→ **WHAT THE EXERCISE ASKS**: Nothing but the lines from the start of the entries through the line containing "Bookmark this page with star icon" should appear in the answer, each given exactly.

Content starts

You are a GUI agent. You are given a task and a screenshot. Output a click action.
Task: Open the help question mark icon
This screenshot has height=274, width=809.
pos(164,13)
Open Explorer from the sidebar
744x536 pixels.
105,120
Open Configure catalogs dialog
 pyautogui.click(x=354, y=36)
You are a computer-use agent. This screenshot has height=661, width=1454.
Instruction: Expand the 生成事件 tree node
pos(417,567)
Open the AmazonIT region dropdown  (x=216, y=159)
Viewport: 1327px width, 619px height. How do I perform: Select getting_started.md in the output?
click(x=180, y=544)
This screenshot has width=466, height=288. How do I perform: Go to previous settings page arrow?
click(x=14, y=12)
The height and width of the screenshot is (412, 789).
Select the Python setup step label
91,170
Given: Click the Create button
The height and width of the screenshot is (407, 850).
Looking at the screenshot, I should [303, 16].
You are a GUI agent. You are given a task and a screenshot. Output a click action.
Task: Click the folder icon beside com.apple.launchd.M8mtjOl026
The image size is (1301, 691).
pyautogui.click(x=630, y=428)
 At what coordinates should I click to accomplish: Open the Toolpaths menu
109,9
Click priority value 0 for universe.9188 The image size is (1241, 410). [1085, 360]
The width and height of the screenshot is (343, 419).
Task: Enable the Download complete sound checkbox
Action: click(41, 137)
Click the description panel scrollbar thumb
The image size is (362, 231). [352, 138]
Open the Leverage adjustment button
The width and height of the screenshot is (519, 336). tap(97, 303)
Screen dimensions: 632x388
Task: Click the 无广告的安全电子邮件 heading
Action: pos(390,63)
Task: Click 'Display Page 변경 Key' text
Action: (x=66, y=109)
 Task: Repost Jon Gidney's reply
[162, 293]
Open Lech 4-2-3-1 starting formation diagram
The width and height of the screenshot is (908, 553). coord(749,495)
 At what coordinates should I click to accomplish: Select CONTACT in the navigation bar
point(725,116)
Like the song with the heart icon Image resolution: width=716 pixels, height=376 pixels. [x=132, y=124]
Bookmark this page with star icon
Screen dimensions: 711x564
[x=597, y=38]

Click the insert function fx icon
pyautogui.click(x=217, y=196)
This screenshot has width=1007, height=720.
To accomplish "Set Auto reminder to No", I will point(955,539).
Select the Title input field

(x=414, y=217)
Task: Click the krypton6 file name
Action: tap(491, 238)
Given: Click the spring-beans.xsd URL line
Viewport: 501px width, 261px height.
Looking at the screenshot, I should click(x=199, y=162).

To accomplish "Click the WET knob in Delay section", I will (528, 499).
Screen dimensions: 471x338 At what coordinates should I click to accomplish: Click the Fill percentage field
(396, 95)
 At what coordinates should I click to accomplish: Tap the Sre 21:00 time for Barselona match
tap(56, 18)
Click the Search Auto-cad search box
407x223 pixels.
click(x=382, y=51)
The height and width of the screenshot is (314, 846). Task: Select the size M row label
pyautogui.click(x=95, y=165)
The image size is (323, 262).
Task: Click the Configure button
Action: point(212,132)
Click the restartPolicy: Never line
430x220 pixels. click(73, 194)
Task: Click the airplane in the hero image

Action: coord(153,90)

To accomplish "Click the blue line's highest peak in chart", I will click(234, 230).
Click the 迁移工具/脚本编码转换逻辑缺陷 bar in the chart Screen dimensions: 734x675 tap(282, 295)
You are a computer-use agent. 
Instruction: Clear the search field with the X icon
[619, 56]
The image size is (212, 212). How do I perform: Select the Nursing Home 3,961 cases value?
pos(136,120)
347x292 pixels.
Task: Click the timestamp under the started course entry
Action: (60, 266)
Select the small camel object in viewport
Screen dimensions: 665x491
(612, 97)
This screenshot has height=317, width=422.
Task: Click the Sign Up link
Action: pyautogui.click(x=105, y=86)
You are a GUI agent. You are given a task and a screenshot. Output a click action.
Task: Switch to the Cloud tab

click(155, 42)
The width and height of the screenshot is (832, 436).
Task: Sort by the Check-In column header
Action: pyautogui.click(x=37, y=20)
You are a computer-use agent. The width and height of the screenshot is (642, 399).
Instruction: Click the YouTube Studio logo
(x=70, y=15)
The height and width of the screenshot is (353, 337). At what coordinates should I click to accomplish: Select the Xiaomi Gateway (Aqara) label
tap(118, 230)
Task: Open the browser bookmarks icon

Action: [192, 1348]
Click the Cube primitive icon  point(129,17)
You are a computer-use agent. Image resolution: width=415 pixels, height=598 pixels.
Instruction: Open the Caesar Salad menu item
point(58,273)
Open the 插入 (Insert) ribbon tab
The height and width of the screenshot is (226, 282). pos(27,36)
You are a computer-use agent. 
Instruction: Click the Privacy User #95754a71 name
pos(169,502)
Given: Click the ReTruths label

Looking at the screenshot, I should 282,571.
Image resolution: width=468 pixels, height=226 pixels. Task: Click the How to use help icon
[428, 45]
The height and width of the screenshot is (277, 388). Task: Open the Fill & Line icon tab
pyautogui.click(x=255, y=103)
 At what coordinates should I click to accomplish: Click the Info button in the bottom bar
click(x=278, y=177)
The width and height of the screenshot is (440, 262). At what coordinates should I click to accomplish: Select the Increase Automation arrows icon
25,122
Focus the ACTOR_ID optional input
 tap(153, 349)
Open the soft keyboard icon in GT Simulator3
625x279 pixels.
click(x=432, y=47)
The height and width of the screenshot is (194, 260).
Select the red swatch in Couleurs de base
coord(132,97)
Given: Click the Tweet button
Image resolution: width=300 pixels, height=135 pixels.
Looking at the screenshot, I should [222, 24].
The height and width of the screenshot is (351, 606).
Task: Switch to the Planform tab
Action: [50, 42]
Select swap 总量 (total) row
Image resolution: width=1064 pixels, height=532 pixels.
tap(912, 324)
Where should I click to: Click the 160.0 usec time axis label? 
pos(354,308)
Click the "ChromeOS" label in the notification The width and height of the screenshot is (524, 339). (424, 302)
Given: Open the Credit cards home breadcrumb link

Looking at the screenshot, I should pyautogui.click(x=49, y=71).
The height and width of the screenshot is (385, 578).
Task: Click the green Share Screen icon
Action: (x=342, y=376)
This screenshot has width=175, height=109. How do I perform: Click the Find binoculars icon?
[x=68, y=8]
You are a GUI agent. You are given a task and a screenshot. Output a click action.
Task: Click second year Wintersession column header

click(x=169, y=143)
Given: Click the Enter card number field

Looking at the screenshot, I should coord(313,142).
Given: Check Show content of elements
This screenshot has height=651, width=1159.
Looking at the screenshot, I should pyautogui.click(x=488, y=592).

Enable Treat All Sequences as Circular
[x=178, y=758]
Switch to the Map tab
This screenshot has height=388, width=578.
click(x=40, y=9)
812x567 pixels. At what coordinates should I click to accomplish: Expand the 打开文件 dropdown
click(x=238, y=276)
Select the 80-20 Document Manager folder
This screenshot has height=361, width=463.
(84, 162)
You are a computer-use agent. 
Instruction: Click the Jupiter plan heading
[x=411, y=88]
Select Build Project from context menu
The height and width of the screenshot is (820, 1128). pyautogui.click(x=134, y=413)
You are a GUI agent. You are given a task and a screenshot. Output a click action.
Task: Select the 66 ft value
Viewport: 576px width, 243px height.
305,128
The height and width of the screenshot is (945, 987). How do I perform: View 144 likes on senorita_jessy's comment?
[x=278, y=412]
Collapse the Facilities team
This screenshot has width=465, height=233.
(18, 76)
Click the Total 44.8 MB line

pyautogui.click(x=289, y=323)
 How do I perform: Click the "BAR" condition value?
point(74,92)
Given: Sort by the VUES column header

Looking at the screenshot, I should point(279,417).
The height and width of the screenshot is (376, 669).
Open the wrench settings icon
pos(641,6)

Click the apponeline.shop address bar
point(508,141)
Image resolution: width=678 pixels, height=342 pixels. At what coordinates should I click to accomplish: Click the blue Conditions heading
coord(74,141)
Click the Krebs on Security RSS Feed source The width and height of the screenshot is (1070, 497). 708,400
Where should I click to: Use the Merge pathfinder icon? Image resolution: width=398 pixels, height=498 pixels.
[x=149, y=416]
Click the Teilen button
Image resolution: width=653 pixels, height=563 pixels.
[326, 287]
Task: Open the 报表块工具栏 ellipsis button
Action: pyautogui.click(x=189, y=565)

Content ends

→ **SOLUTION FOR THIS PROBLEM**:
You are a GUI agent. You are given a task and a screenshot. Output a click action.
Task: Open the help question mark icon
This screenshot has height=274, width=809.
pos(164,13)
Open Explorer from the sidebar
744x536 pixels.
105,120
Open Configure catalogs dialog
 pyautogui.click(x=354, y=36)
You are a computer-use agent. This screenshot has height=661, width=1454.
Instruction: Expand the 生成事件 tree node
pos(417,567)
Open the AmazonIT region dropdown  (x=216, y=159)
Viewport: 1327px width, 619px height. How do I perform: Select getting_started.md in the output?
click(x=180, y=544)
This screenshot has width=466, height=288. How do I perform: Go to previous settings page arrow?
click(x=14, y=12)
The height and width of the screenshot is (412, 789).
Select the Python setup step label
91,170
Given: Click the Create button
The height and width of the screenshot is (407, 850).
Looking at the screenshot, I should [303, 16].
You are a GUI agent. You are given a task and a screenshot. Output a click action.
Task: Click the folder icon beside com.apple.launchd.M8mtjOl026
The image size is (1301, 691).
pyautogui.click(x=630, y=428)
 At what coordinates should I click to accomplish: Open the Toolpaths menu
109,9
Click priority value 0 for universe.9188 The image size is (1241, 410). [1085, 360]
The width and height of the screenshot is (343, 419).
Task: Enable the Download complete sound checkbox
Action: click(41, 137)
Click the description panel scrollbar thumb
The image size is (362, 231). [352, 138]
Open the Leverage adjustment button
The width and height of the screenshot is (519, 336). tap(97, 303)
Screen dimensions: 632x388
Task: Click the 无广告的安全电子邮件 heading
Action: pos(390,63)
Task: Click 'Display Page 변경 Key' text
Action: (x=66, y=109)
 Task: Repost Jon Gidney's reply
[162, 293]
Open Lech 4-2-3-1 starting formation diagram
The width and height of the screenshot is (908, 553). coord(749,495)
 At what coordinates should I click to accomplish: Select CONTACT in the navigation bar
point(725,116)
Like the song with the heart icon Image resolution: width=716 pixels, height=376 pixels. [x=132, y=124]
Bookmark this page with star icon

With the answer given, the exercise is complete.